Exercise details = Locate every line in the material that contains the word "coordinates" and copy each one in full.

Records =

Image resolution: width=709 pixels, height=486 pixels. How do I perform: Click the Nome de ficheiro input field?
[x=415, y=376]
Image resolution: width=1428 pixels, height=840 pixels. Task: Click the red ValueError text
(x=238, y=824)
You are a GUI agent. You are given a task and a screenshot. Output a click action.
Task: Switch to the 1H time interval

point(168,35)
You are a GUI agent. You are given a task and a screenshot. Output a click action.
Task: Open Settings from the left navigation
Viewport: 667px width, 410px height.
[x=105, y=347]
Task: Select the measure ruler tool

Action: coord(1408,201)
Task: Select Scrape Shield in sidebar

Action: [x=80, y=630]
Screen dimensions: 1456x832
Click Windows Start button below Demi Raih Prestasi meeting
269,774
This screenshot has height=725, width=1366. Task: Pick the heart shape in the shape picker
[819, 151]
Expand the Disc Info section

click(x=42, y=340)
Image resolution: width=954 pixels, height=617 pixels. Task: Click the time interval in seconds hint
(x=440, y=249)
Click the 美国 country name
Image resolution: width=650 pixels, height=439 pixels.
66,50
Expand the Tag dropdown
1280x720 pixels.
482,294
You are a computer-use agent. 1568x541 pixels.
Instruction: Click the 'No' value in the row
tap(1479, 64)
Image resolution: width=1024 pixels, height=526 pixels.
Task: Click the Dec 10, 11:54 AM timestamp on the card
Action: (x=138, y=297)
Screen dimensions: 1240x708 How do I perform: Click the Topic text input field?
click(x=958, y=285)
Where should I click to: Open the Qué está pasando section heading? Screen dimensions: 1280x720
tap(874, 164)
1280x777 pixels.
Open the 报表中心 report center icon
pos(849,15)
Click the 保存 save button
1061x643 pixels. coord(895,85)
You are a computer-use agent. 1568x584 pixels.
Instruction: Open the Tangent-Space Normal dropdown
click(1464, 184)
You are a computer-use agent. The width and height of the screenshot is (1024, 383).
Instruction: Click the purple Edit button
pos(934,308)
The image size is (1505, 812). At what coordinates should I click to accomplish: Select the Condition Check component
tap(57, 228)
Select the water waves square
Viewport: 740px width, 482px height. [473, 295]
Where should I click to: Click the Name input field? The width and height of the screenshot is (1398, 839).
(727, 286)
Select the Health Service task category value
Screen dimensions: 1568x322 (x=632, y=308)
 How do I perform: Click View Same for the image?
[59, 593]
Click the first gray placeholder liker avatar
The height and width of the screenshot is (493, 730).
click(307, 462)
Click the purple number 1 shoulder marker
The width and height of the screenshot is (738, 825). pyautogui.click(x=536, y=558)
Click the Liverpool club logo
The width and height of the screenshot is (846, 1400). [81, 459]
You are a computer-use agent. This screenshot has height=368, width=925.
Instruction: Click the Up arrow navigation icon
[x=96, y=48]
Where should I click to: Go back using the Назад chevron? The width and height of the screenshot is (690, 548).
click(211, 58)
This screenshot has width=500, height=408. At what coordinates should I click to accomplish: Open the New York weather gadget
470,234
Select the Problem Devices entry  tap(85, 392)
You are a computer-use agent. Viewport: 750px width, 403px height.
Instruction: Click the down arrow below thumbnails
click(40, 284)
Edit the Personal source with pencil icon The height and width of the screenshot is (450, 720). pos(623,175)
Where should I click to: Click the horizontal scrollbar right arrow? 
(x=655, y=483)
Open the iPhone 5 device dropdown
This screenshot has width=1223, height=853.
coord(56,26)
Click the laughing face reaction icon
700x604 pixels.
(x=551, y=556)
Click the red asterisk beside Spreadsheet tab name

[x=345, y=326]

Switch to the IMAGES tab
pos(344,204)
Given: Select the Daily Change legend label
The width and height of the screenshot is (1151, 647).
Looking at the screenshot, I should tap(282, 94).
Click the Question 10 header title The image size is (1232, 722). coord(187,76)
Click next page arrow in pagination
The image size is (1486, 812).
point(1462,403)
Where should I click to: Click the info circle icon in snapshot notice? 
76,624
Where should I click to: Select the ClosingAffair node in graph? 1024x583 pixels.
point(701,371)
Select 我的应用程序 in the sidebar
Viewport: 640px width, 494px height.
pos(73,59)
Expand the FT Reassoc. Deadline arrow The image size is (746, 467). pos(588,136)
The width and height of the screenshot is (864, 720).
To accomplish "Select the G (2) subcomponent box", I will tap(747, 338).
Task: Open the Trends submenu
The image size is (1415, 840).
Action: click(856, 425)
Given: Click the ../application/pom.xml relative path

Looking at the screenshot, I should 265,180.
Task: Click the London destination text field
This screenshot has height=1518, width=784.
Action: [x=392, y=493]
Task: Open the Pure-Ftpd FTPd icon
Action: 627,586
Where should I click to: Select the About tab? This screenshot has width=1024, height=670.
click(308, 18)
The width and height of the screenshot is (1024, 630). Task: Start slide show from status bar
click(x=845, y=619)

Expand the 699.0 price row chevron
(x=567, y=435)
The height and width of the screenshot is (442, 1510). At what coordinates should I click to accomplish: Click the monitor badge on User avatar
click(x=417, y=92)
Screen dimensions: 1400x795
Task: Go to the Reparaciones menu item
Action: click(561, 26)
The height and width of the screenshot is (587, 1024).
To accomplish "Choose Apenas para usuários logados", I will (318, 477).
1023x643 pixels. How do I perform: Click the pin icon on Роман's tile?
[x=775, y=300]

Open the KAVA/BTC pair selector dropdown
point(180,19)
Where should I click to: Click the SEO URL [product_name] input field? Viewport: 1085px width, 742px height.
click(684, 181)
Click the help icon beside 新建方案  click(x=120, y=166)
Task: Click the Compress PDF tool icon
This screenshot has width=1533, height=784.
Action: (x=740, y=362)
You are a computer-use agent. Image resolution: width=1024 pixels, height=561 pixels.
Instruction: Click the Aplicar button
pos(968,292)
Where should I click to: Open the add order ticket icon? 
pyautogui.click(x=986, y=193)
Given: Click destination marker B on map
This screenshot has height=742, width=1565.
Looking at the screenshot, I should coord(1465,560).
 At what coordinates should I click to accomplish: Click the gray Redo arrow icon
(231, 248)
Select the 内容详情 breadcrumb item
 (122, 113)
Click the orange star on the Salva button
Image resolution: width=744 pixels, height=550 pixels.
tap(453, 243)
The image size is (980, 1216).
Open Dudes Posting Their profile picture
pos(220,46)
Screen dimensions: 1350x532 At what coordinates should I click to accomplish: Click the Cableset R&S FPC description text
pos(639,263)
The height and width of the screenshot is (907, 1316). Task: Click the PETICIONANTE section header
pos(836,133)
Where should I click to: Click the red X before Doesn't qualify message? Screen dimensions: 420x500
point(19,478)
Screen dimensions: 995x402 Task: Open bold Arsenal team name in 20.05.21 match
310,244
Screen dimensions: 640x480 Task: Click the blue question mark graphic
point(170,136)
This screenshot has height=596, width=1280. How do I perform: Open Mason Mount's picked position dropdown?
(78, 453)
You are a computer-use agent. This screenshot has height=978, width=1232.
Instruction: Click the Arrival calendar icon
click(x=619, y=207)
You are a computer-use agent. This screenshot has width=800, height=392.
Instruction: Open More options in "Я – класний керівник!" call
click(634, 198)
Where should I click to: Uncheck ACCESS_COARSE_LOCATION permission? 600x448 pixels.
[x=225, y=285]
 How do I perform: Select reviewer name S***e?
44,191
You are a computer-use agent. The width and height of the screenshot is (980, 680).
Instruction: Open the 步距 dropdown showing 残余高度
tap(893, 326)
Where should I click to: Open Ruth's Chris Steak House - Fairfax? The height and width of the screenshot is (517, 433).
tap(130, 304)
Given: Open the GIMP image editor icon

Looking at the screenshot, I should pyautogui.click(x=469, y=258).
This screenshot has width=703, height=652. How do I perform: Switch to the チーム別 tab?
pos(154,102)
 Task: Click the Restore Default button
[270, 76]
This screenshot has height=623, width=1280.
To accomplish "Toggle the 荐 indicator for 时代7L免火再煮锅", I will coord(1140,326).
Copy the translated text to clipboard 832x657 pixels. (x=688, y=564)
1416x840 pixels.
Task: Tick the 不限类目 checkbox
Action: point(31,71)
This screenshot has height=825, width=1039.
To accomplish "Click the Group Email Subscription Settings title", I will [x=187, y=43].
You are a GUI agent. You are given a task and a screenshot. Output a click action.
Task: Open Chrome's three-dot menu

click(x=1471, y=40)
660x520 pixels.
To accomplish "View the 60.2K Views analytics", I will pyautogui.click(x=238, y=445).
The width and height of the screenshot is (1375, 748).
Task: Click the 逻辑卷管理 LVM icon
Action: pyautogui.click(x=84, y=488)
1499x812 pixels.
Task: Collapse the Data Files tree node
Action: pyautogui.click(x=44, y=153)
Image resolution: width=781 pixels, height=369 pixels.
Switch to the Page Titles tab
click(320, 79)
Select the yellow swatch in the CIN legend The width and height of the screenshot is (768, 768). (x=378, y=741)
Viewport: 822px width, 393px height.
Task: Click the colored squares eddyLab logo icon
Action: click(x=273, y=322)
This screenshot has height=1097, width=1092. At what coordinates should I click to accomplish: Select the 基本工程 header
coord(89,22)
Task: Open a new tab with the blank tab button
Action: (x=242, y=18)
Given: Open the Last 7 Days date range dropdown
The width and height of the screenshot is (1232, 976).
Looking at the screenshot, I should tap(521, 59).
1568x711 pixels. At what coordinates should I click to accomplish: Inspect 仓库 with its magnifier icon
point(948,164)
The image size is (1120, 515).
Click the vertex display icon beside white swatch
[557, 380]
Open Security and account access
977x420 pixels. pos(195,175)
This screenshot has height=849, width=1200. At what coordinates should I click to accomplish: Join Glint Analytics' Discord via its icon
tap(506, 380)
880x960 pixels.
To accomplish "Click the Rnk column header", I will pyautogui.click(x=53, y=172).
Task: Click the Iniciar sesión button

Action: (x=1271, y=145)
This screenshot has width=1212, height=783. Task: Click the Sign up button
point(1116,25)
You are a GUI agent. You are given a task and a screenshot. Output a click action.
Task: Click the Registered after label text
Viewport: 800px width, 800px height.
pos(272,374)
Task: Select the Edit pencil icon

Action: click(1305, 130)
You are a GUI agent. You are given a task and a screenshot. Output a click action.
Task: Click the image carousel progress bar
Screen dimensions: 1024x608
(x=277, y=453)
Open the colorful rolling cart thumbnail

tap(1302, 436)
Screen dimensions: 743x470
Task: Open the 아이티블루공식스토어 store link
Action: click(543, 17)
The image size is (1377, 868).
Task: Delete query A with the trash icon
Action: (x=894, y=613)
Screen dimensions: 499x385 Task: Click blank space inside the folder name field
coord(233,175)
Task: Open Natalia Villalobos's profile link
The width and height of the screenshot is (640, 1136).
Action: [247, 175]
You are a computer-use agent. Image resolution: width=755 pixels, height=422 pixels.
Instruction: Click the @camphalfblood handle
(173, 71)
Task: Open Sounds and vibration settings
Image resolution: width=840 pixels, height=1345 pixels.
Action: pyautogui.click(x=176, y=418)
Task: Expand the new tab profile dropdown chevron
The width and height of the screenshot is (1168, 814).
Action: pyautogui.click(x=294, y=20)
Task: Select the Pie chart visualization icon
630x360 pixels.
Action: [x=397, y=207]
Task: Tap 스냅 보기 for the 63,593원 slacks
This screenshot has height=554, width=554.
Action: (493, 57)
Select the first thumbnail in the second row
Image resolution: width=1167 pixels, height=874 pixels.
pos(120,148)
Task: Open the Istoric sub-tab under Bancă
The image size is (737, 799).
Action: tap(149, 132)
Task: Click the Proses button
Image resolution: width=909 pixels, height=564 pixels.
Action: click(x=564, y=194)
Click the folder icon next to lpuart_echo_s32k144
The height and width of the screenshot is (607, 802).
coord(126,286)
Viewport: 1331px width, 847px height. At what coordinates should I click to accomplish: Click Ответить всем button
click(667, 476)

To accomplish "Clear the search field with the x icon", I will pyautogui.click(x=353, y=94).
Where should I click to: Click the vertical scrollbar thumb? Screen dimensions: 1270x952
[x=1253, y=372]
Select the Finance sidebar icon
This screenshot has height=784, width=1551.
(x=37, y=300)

Complete answer =
The image size is (1505, 812). At what coordinates should I click to accomplish: Select the Condition Check component
This screenshot has width=500, height=408. At what coordinates should I click to accomplish: Open the New York weather gadget
The height and width of the screenshot is (442, 1510). At what coordinates should I click to accomplish: Click the monitor badge on User avatar
 At what coordinates should I click to accomplish: Click the gray Redo arrow icon
Screen dimensions: 1350x532 At what coordinates should I click to accomplish: Click the Cableset R&S FPC description text
This screenshot has height=1097, width=1092. At what coordinates should I click to accomplish: Select the 基本工程 header
1568x711 pixels. At what coordinates should I click to accomplish: Inspect 仓库 with its magnifier icon
This screenshot has height=849, width=1200. At what coordinates should I click to accomplish: Join Glint Analytics' Discord via its icon
Viewport: 1331px width, 847px height. At what coordinates should I click to accomplish: Click Ответить всем button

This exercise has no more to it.